> [What you will do]: Everything from the line containing "Instruction: Click the teach pendant TP icon" through the last line of the listing below should be returned exactly, except for pictures.

(Extracted material begins)

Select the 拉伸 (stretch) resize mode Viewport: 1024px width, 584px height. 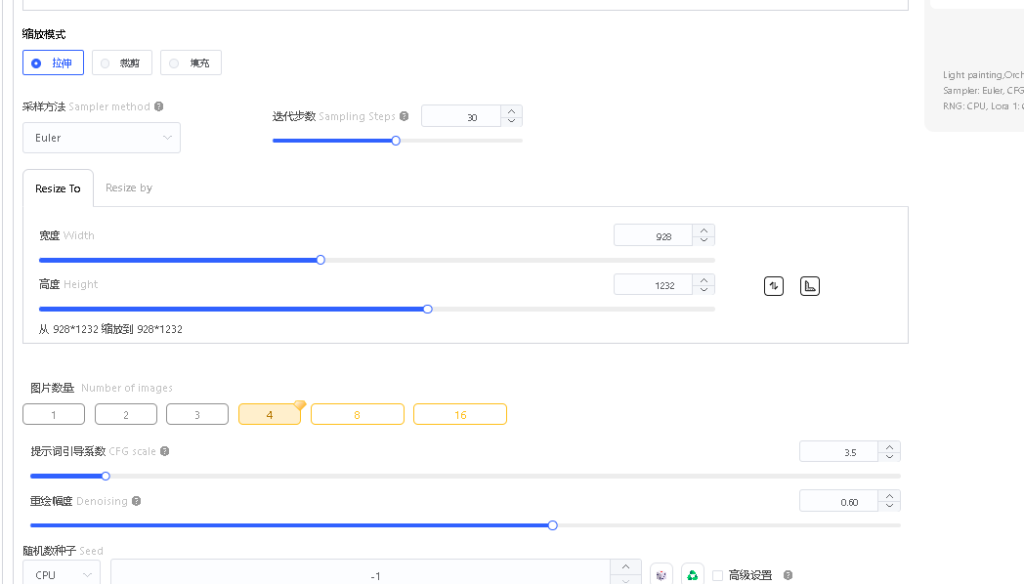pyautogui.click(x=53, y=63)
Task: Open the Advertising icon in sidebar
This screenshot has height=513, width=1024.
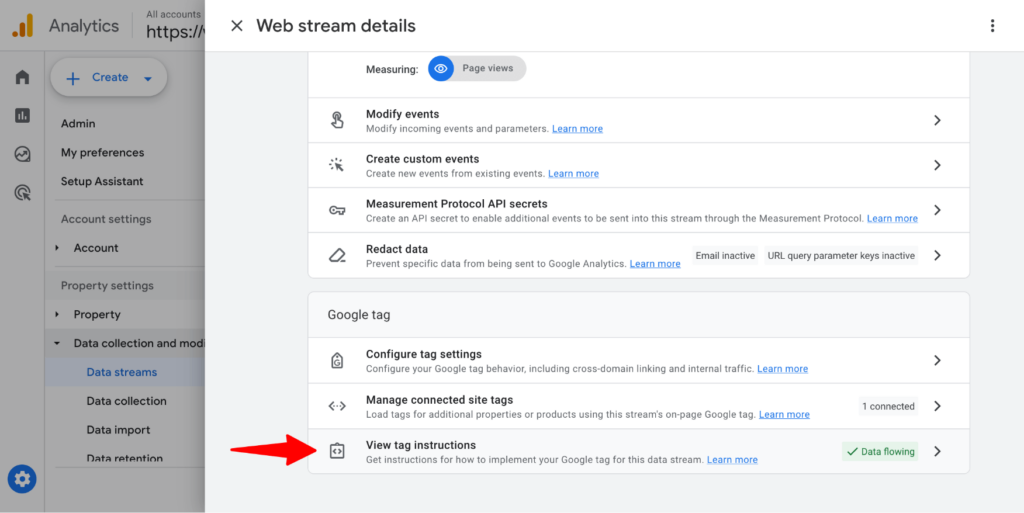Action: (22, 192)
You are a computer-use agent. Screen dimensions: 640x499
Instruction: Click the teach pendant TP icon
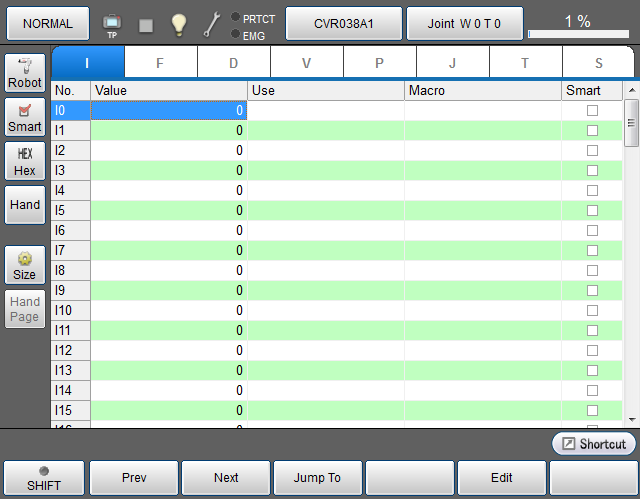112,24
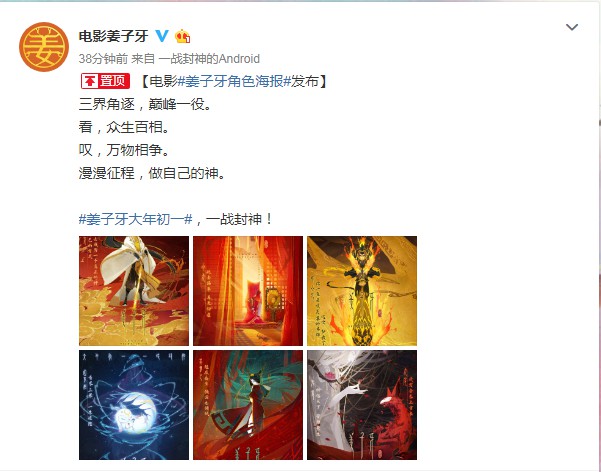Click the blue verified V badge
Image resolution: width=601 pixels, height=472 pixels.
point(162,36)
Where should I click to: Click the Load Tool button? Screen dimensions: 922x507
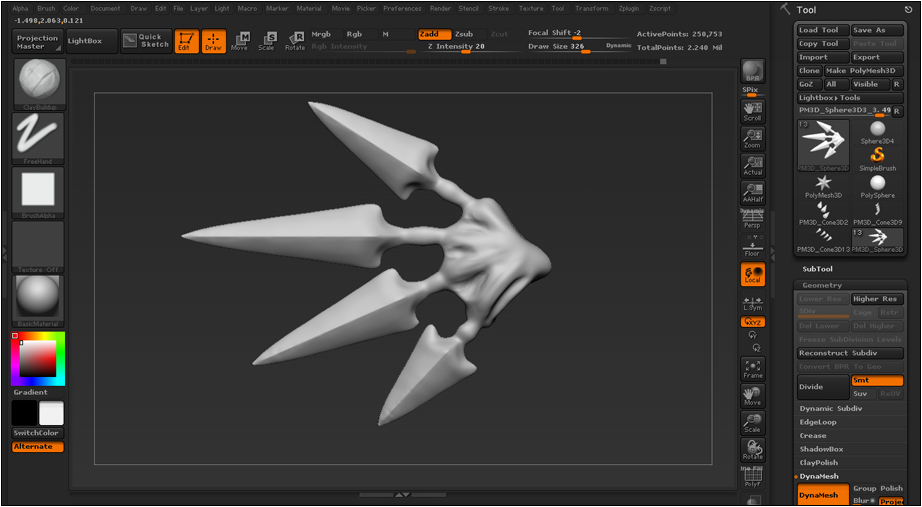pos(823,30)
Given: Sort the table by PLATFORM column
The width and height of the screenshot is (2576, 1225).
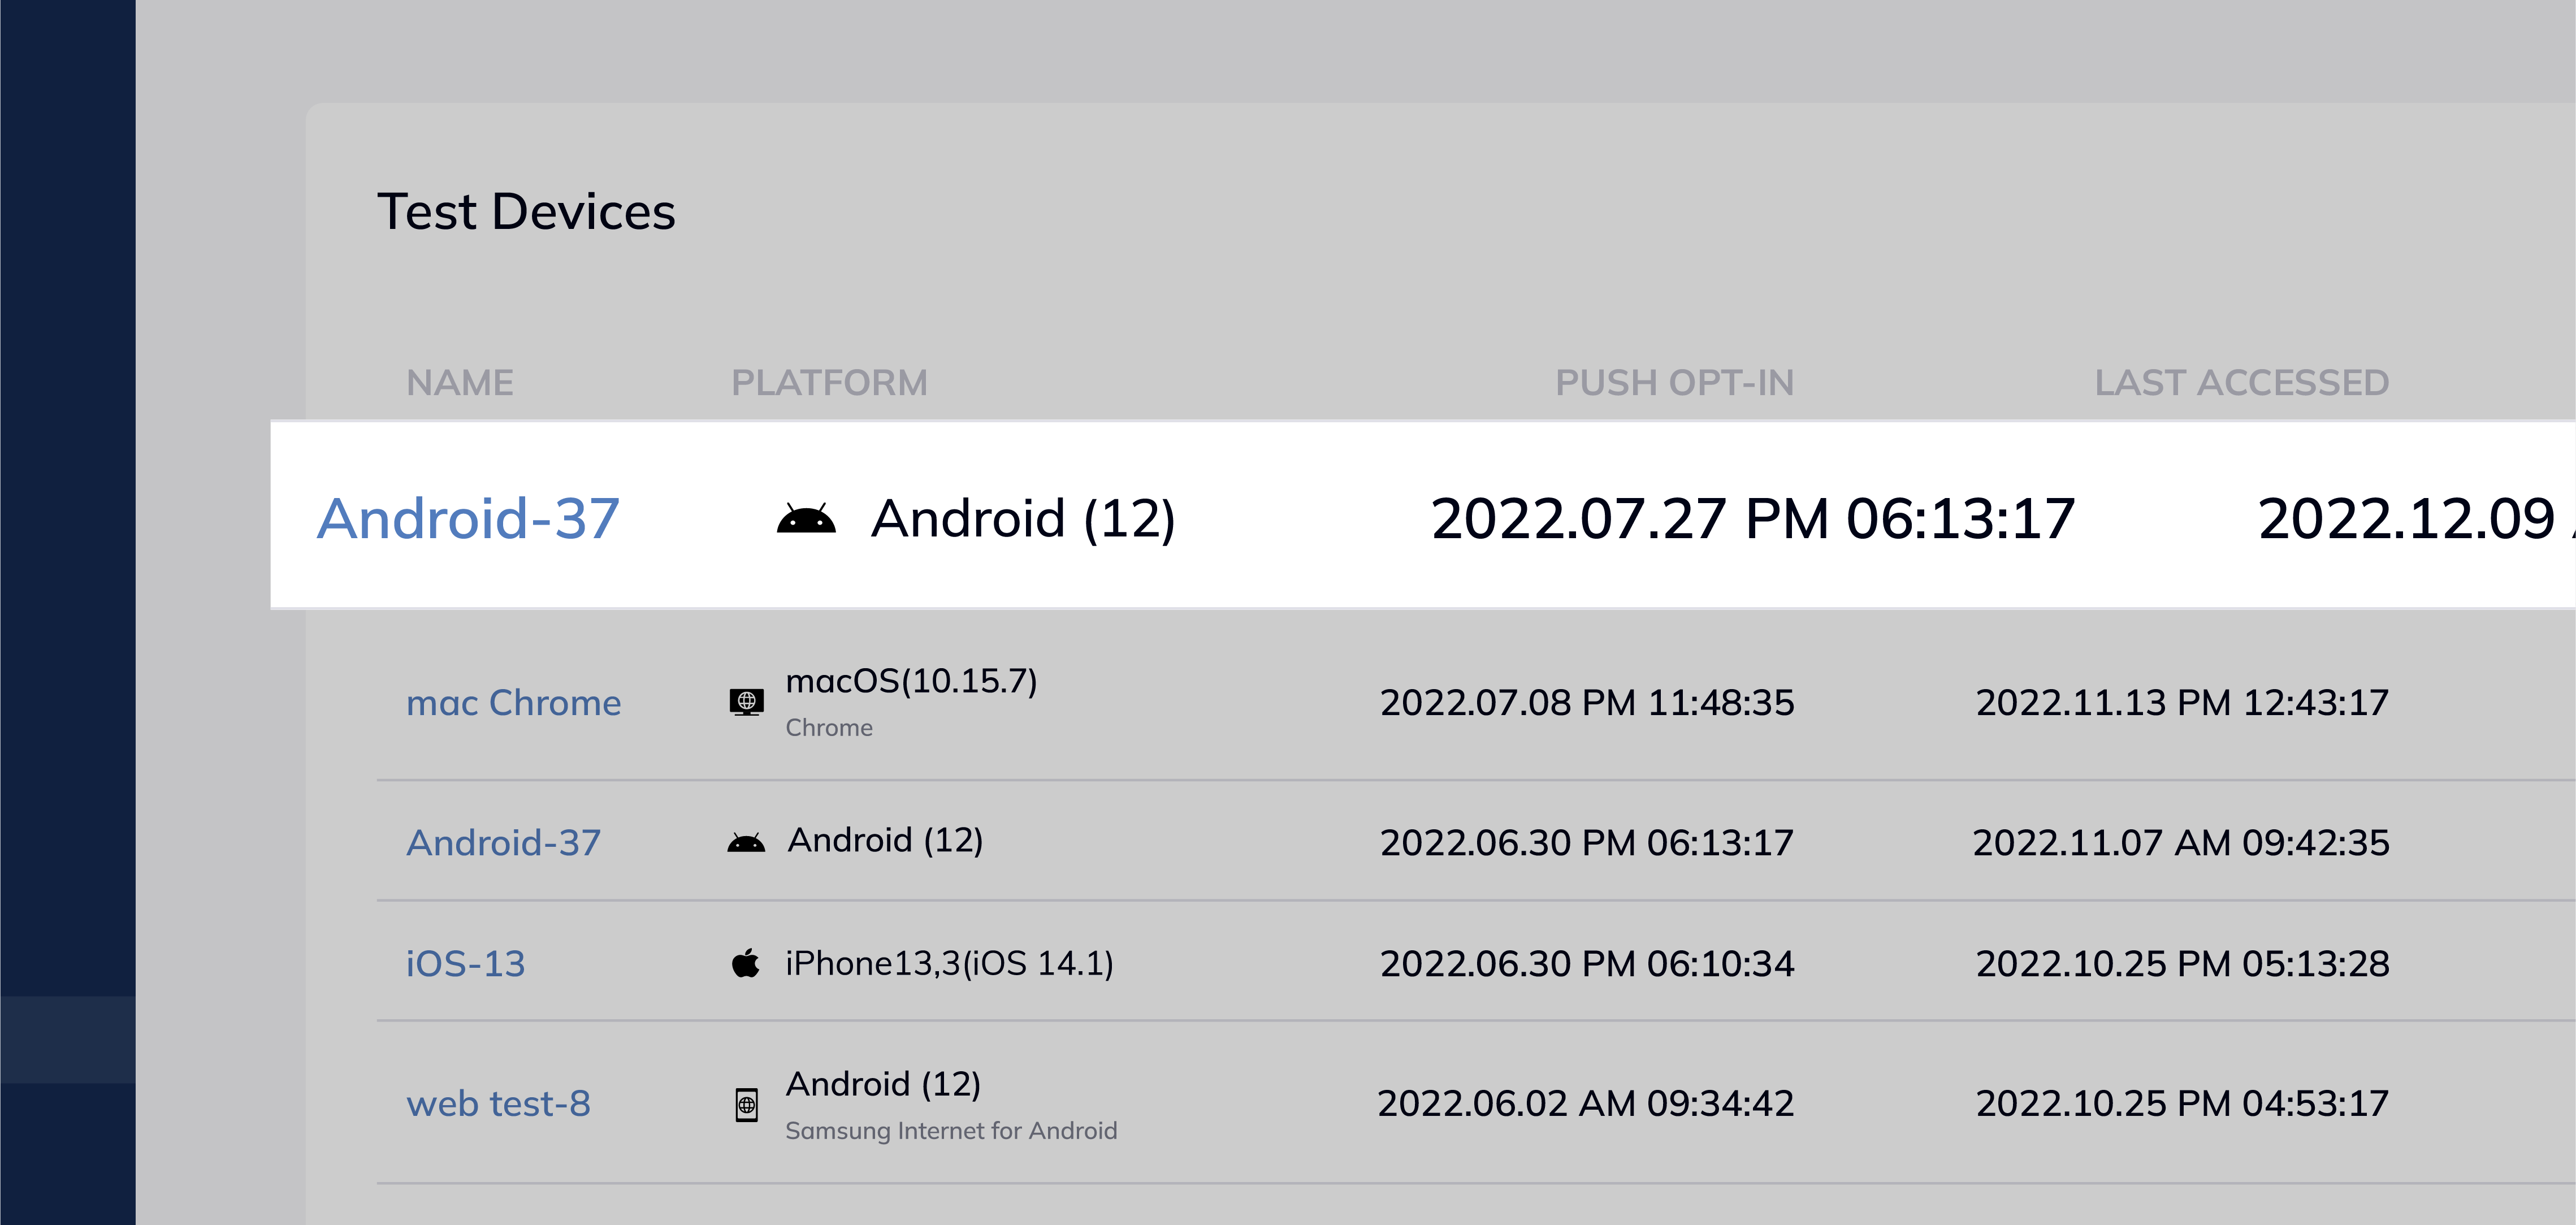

(Extracted material ends)

> [Final answer]:
Instruction: Click the teach pendant TP icon
112,24
Click the blue verified V badge
Image resolution: width=601 pixels, height=472 pixels.
point(162,36)
Where should I click to: Click the Load Tool button? Screen dimensions: 922x507
pos(823,30)
Given: Sort the table by PLATFORM column
The width and height of the screenshot is (2576, 1225).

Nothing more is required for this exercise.